* Task brief:
Reproduce every line of the records below word for word, leaving the pictures out of your answer.

* Data drawn from a collection:

--------------------------------------------------

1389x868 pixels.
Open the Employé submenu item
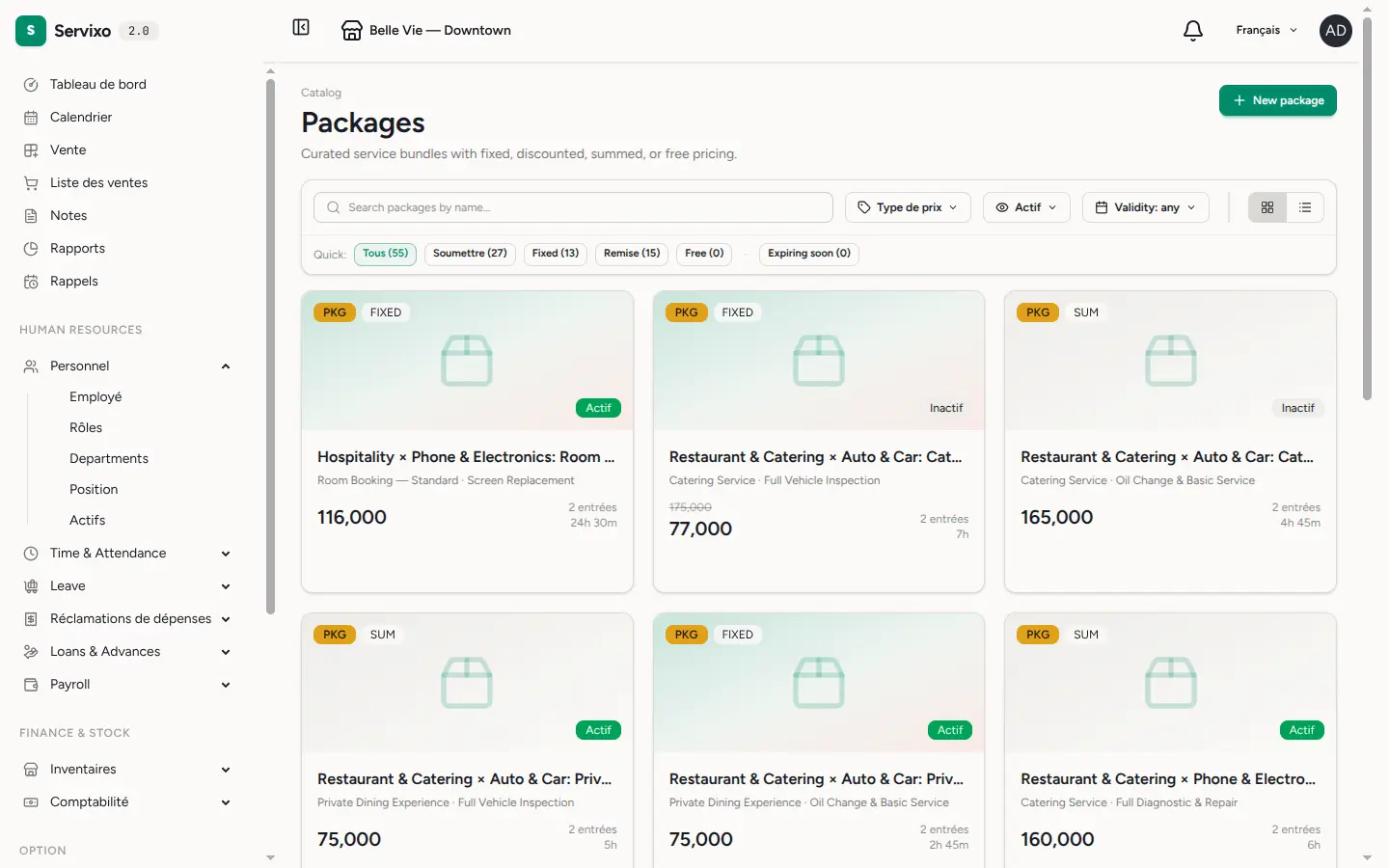point(95,397)
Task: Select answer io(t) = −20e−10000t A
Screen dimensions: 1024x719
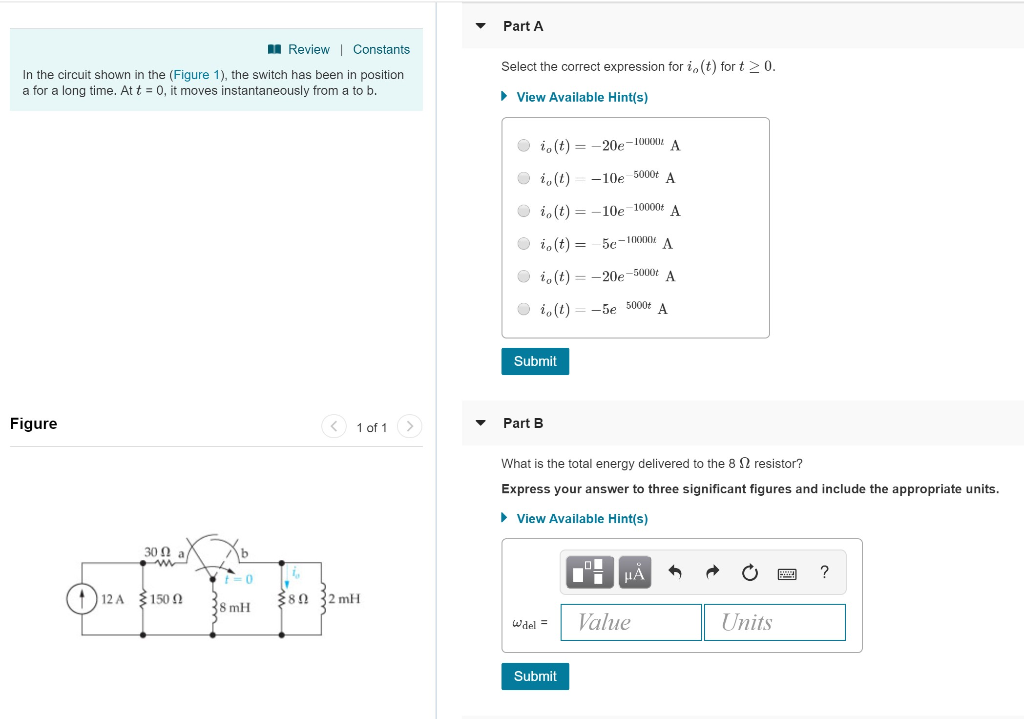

--------------------------------------------------

* Right answer:
1389x868 pixels.
Open the Employé submenu item
point(95,397)
Task: Select answer io(t) = −20e−10000t A
Screen dimensions: 1024x719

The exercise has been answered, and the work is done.